What Is A Romeo and Juliet Law and Does California Have One?

As recently as the 1800s it was not unusual for people to get married long before they reached the end of their teenage years. These marriages frequently included a relatively young bride and a significantly older groom. Women also commonly became mothers before they reached their 16th birthday. Society largely accepted all of this without question. Times have changed though and the laws have changed with them.

Until the 20th century, people were not expected to live as long as they do now, meaning that “middle age” was usually considered to be in one’s late 20s or 30s. In addition, most people did not finish high school, much less go to college. As a result, people started thinking about marriage much earlier than they do now. Add to that the fact that parents were often looking for a stable, successful husband for their daughters and it was hardly unusual for a man in his 20s or 30s to marry a girl of 15 or 16. Sex, therefore, between someone as young as 14 or 15 with someone 10, 15, even 20 years older was not unheard of – and certainly not illegal. Today neither society nor the law allows such relationships.

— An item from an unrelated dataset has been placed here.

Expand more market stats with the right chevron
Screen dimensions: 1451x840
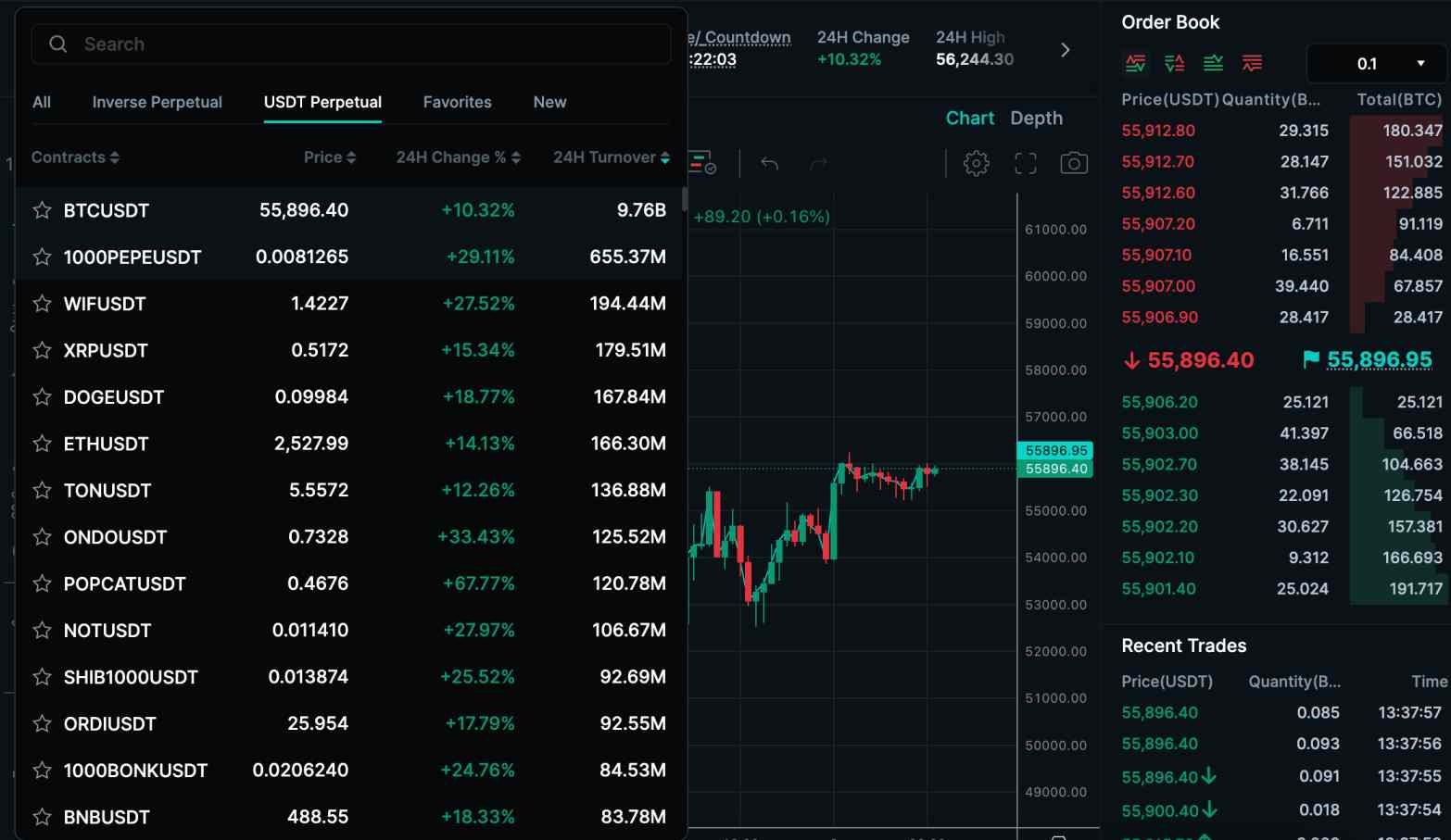pos(1065,50)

Preventing the molestation of a child, however, is not the same as two teenagers engaging in consensual sexual intercourse say many advocates of what have come to be called “Romeo and Juliet” laws. These laws recognize that teenagers who may be separated in age by a few years may still be in love and engage in consensual sex. California does not have a Romeo and Juliet law. In California, the age of consent is set at 18 years old and sexual intercourse with someone under the age of consent is a criminal offense. The type of offense depends on the age of the victim and perpetrator.

  • Sex between two minors, regardless of their ages, is not legal in California and can be charged as a misdemeanor.
  • Sex with a minor (under age 18) if the perpetrator is not more than three years older or younger than the victim is a misdemeanor.
  • Sex with a minor if the perpetrator is more than three years older than the victim may be a misdemeanor or felony punishable by up to one year in prison.
  • If the perpetrator is over 21 and the victim is under 16 it may be a misdemeanor or felony punishable by up to four years in prison.

Along with a term of incarceration, a conviction for unlawful sexual intercourse with a minor may also face civil fines and could be required to register as a sex offender if you move to another state.